Business in South Africa

South Africa is a colourful country with an equally vibrant and violent history. Located at the southern tip of Africa, it is surrounded by both the Atlantic Ocean on the one side and the Indian Ocean on the other. With a large diversity of cultures and languages, two of the eleven official languages recognised in the constitution are of European origin: Afrikaans and English. Although in the public and commercial life English is the predominant language, it is only the fifth most-spoken language in the country.
Their economy is a mixed one, with a high rate or poverty and a low GDP per capita. According to the UN, South Africa is a middle-income country that has an abundant supply of resources, well-developed financial, energy, legal, Subcontractor Salary communications and transport sectors. Their stock exchange is ranked amongst the world’s top twenty and their modern infrastructure supports an efficient distribution of goods to the major urban centres around the whole region.
Durban, Cape Town, Pretoria/Johannesburg and Port Elizabeth see the majority of advanced development throughout the region. Beyond these four centres of economic activity development is subsidiary. There is also still much poverty despite the government’s efforts to eradicate this. The majority of South Africans are quite poor however recently a few key marginal areas have experienced some rapid growth in terms of their respective economies.
These areas include Mossel Bay to Plettenburg Bay, the Rustenburg area as well as both the Bloemfontein and Nelspruit areas. The Cape West Coast and the Kwa-Zulu Natal North Coast have also seen such growth.
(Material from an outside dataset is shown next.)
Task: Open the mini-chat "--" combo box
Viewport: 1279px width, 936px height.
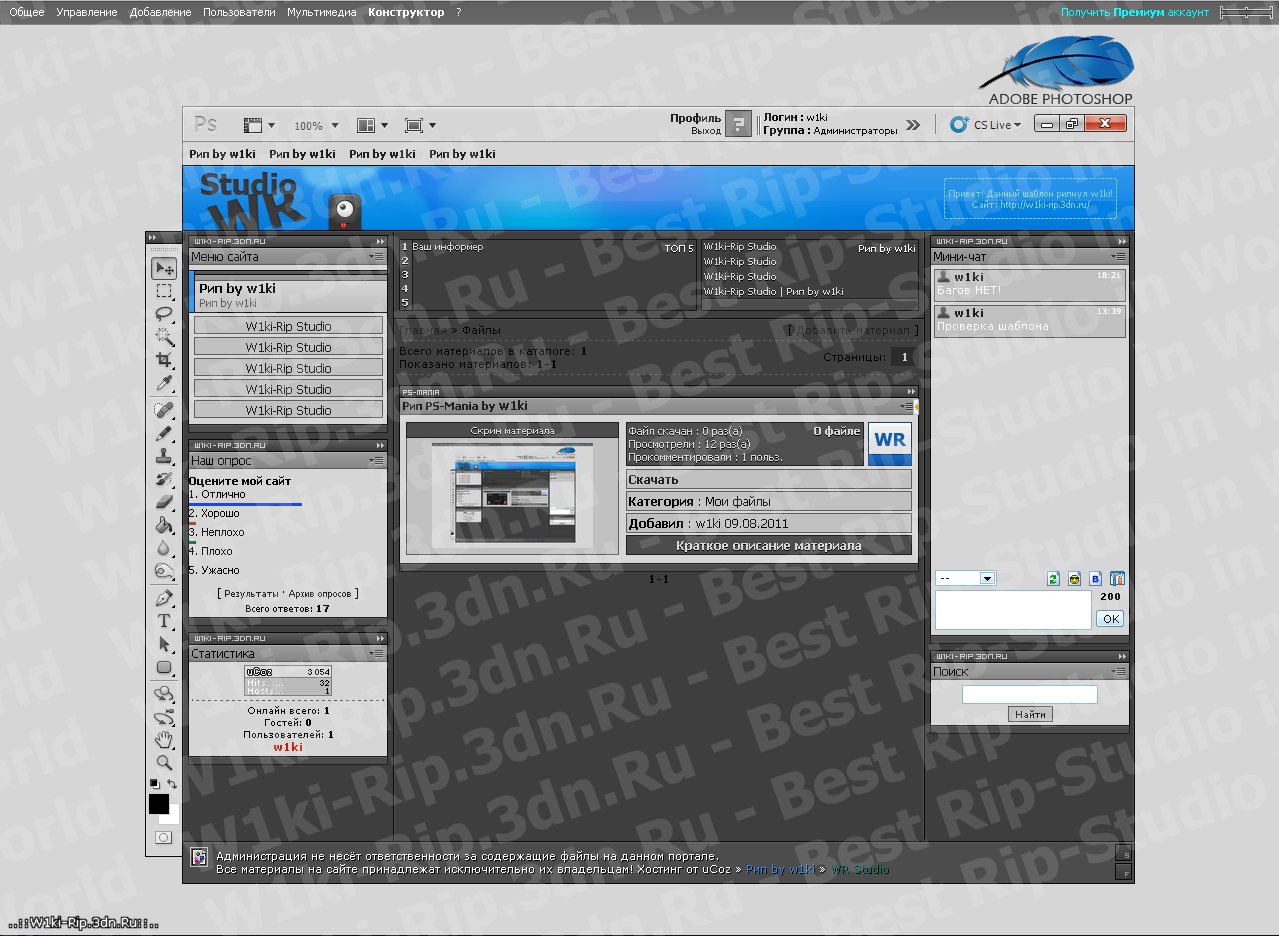Action: pos(965,578)
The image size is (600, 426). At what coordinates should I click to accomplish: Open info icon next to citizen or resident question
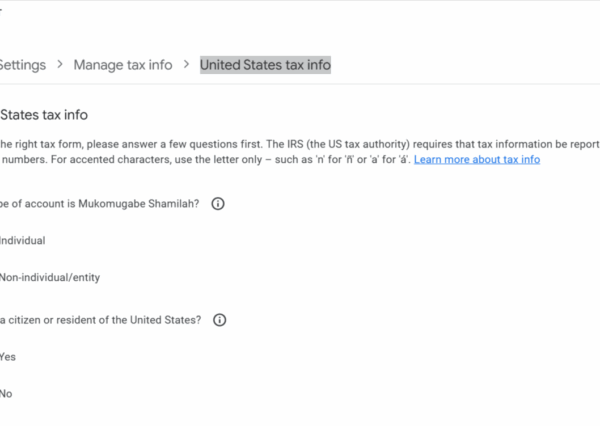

Despite the high unemployment rates and the effects of Apartheid on black workers’ earning less than white workers from 2004 economic growth picked up quite significantly. After the affirmative action policies were put into place there has been a significant rise in black businesses and economic wealth.
Due to South Africa’s being a popular tourist destination a substantial amount of revenue is raked in due to tourism. With the scenic coastal lines, the vast vineyards and the dense game reserves, the tourism industry in South Africa is booming, with all kinds of travel, accommodation and food businesses doing well. It is these South African tourism businesses that rely quite heavily on travel seasons for a large portion of their revenue.
South Africa also boasts developing agriculture, manufacturing and construction industries and has good export relations with Germany, the US, Japan, China, Spain and the UK. These, as well as a number of other African countries.
With the 2010 World Cup being hosted in South Africa recently the tourism industry, already thriving, saw an exponential boost in the past few months. Expectations Subcontractor Rights are the ripple effects of the large numbers of foreigners having had a memorable time in South Africa during the World Cup will be positive and long-lasting.